Hi Jackie. Here's what's been happening. I've done all of the following, starting with the ZIP file you attached in Post 9:
Quote:
Originally Posted by jackie_w
Import your cleaned up HTML (blank lines removed etc) into Calibre and convert to EPUB using the settings detailed in post #9 step 2, with the following minor changes:
Code:
Table of Contents - Level 1 TOC - //*[@class="invisible"]
Table of Contents - Level 2 TOC - //h:h3
Table of Contents - Level 3 TOC - leave empty
|
but I haven't been able to do this:
Quote:
Originally Posted by jackie_w
Afterwards, you would still need to manually tweak the EPUB's toc.ncx for the 5 'Part' entries, as detailed in post #9 step 3.
|
because I can't get a workable edited HTML file to convert to EPUB. I did the editing in Kompozer 0.8b3, an open source WYSIWYG HTML editor that I used to create our website. I started with the Post 9 ZIP file & unzipped it with "The Archiver", then did the edits in source code. When I checked the text view in Kompozer, all looked as it should. But when I saved it, some of the punctuation in the resulting html went awry: an apostrophe becomes ’, left quote becomes “, right quote becomes ” and so forth.

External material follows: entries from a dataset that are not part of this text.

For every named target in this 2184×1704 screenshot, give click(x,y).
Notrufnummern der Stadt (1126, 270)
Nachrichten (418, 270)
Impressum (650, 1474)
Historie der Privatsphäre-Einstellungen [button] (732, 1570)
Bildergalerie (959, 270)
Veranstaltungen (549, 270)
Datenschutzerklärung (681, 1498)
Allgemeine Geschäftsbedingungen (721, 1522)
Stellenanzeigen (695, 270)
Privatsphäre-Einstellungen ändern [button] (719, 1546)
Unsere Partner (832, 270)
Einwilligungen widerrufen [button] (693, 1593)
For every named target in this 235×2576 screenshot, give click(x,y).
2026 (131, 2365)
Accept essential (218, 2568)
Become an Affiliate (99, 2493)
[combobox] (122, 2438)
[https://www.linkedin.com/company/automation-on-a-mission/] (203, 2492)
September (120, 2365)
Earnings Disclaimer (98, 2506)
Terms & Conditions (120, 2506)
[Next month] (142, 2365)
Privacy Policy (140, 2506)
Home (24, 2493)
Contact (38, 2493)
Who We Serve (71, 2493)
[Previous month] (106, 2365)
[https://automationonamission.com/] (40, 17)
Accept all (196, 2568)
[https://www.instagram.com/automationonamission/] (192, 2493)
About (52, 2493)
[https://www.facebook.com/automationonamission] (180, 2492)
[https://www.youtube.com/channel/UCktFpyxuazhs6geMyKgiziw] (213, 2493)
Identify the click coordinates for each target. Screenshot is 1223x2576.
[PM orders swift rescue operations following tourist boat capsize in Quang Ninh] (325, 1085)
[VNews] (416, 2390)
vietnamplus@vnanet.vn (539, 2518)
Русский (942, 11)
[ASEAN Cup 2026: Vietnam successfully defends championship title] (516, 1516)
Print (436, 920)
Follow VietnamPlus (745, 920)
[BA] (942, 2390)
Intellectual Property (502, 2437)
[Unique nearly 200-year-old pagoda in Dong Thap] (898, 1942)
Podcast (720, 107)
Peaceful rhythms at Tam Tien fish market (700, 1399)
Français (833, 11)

I posted a query on a Kompozer forum and got several suggestions that didn't work and one that shows promise. Here it is:
The examples you cite are characteristic of character encoding issues. You can change the character encoding on the format>page title and properties window (in Kompozer). Select the character encoding to match your original document. If you look at the html file in a text editor there should be a line in the head section similar to:
Code: Select all
<meta http-equiv="content-type" content="text/html; charset=UTF-8" />
You would be interested in the charset= part and see if it is in the KompoZer list.
However, I'm having a problem viewing the HTML file in the resident Mac text editor, TextEdit (all that can be seen are the illustrations on black background with no visible text) so I'm at an impasse.
Do you know what the character encoding is? Is it derived from the original source file in Word or does Calibre alter it? Do you have any other insight or approach?
One possibility is to avoid working in HTML and convert the Post 9 Zip to EPUB using the parameters you stated in Posts 9 & 18, then do the cleanup in Sigil ... which is the way I created the EPUB attached in Post 15. I share your preference to avoid Sigil, but the only
known glitch was the blank page inserted before the book cover, which you resolved.
I do hope these complications aren't vexing to you.